Although tourism and property values continue to thrive on the peninsula, where the original city of Charleston was founded over three centuries ago, the economy of the Charleston Metropolitan Area has languished since the United States Navy began shrinking its North Charleston Naval Yard. Once the richest city in the United States, Charleston has been economically outpaced by Jacksonville, FL and Savannah, GA; both of which have superior port facilities. Corporate offices have gravitated to “new” cities like Atlanta, Charlotte and Greenville. There are no high-rise office buildings in Charleston.

The approved design of the building consists of three, merged, white cubes that are accessed from Meeting Street. The long George Street façade is composed of window walls, partially concealed by an aluminum screen that is punctuated by two eye-shaped openings. The facades make extensive use of reflective glass that the architects claim will make the building almost invisible. That will be especially true during solar eclipses, because at other times the reflected sun will make itself known. Many of Charleston’s most famous architectural monuments are located on Meeting Street.

On June 25, 2012, Charleston’s Board of Architectural Review voted 4-2 to approve the controversial design of the proposed building despite passionate pleas against the design from the commission’s chairman, Bob Demarco. Also, a broad range of civic groups and at least 3/4ths of the citizens attending. spoke out in protest against the intrusive design.

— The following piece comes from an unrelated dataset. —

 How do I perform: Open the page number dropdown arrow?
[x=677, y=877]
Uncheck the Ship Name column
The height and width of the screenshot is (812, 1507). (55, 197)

In his article on the controversial hearing, Robert Behre of the Charleston News-Courier quoted Brad Cloepfil of Allied Works Architecture, the firm that designed the building. Cleopfil stated, “The Board’s approval of Clemson’s Architecture Center design may reverberate beyond its site at George and Meeting Streets. What’s exciting to me is it’s a moment in this city. It’s a pivot point. It just elevates the discussion of architecture, and that’s what we’re trying to do.”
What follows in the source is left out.